Shaked has been known to long support the idea. In the wake of the demolition of the Draynoff Houses in Beit El, Justice Minister Ayelet Shaked said that time stablish a special court to deal with housing disputes in Judea and Samaria, as opposed to giving the High Court sole jurisdiction over the matter.
“The system is broken,” Shaked said on Thursday. “The High Court does not accept evidence and arguments in these cases. Two lawyers for leftist group Yesh Din are able to set the agenda for the High Court, and turn it into a leftist agenda.”
With that, Shaked added, she had great respect for the Court, and that many of its decisions were “groundbreaking” in a very positive way. Nevertheless, she said, the High Court, which rules on matters of state, civil rights, constitutionality, and other matters is no place for petty disputes about whose deed of sale or contract was the more accurate one. “In Ra'anana, they send cases like these to the local civil court, not the High Court,” said Shaked. “Judea and Samaria should not be any different.”
Speaking on Israel Radio, former Justice Ministr Tzippy Livni said that the idea was a bad one for Israel. “This will be a tool to be used by the BDS supporters,” Livni said. “The 'evidence' used in this court will be automatically transferred to the International Criminal Court in the Hague as evidence of Israeli land theft. This will remove from Israel one of its few advantages on the international fron, the sense that it abides by international law.”
Analysts said that the High Court would be reluctant to give up its status as the “court of last resort” in matters such as land disputes between Israelis and Palestinians.

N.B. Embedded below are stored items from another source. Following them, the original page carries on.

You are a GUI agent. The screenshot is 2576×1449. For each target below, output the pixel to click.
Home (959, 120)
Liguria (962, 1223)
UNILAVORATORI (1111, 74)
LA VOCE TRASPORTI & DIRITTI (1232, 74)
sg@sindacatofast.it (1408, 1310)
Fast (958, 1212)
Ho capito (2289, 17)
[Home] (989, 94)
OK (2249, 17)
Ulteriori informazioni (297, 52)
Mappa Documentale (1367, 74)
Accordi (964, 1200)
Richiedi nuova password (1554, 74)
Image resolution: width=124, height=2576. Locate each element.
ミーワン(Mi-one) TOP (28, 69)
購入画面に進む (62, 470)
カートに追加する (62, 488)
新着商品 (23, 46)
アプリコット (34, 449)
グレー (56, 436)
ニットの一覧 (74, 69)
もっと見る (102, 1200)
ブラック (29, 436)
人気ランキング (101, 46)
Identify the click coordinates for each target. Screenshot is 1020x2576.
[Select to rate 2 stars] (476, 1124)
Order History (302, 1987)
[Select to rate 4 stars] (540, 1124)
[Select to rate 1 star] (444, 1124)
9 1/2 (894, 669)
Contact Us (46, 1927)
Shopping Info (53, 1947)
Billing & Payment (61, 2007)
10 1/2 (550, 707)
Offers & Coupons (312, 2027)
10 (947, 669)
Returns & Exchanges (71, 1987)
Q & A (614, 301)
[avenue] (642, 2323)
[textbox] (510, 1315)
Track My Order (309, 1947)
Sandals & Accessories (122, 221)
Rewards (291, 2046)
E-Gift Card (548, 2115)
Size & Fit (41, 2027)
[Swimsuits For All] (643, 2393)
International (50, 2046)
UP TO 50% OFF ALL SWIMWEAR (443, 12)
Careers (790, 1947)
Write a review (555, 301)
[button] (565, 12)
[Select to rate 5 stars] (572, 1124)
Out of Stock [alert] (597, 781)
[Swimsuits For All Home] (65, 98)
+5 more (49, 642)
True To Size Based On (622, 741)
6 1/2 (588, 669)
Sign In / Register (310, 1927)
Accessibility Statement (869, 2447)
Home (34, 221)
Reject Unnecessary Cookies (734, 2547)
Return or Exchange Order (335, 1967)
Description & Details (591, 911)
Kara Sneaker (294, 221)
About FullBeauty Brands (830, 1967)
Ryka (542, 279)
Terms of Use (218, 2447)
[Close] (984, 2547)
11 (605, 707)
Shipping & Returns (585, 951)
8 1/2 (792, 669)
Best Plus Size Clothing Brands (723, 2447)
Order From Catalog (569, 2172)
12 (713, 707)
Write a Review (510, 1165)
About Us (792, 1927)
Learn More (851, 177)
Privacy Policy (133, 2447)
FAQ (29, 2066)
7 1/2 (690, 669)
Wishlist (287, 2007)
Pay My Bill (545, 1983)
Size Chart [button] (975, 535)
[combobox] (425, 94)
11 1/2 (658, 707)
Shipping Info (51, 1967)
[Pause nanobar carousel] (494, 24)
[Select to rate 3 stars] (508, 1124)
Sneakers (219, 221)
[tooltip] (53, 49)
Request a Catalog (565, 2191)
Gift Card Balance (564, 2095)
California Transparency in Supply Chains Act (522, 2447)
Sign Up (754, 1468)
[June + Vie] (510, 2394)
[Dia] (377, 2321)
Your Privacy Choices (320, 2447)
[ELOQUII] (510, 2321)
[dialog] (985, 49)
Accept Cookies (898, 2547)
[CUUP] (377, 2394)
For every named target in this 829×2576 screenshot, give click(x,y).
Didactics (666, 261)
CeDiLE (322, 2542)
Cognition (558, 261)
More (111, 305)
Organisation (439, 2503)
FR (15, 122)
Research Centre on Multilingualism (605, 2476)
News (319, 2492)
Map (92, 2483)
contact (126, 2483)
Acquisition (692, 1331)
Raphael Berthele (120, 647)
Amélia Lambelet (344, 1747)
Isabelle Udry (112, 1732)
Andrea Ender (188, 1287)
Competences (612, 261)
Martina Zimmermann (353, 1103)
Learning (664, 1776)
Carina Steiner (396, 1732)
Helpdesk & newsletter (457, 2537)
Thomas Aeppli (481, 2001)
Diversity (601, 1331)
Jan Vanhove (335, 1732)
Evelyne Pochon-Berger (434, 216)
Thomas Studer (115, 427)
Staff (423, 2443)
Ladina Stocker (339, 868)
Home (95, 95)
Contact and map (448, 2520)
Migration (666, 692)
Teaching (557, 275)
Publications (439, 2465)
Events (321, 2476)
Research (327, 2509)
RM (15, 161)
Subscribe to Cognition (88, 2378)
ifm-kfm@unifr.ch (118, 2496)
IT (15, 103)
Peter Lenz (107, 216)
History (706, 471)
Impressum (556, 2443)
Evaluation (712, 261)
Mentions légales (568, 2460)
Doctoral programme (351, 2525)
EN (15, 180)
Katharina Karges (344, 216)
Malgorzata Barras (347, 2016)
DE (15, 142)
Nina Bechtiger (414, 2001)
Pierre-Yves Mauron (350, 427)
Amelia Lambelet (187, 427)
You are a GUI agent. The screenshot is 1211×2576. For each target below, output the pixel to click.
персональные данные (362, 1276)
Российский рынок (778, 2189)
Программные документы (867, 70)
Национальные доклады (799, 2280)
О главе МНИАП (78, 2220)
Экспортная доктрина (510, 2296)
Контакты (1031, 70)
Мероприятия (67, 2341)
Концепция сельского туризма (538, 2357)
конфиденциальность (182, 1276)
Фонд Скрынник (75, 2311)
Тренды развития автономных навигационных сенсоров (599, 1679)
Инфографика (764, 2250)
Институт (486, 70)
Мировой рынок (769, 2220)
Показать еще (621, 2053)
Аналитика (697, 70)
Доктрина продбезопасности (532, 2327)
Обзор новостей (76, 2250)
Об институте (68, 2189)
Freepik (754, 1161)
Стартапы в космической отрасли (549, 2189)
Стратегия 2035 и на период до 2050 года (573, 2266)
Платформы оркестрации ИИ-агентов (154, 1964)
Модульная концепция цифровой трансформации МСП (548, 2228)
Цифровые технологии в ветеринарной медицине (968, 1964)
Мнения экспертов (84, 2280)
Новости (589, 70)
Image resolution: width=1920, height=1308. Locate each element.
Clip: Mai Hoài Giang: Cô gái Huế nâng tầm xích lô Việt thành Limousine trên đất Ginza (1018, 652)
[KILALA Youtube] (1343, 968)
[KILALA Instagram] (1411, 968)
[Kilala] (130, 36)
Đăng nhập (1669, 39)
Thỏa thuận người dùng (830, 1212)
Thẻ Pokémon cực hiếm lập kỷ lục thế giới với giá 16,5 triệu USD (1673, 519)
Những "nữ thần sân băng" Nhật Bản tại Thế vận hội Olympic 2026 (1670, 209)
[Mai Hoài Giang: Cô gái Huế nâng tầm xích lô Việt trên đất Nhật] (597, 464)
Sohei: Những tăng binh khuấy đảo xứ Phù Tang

Shaked's proposal seeks to relieve the High Court of the burden, and allowing judges to focus on the specifics of cases, instead of the “greater issues” and matters of state, such as the extent to which Israel should allow Jewish settlement in Judea and Samaria, she said.
“Such cases must be heard in terms of their specifics, with witnesses and evidence relating specifically to the issue of rights and ownership,” Shaked said. “We will work to set up such a court system.” According to Shaked, the idea was not actually her own, but that of former High Court Justice Edmond Levy, who had written about the matter years ago.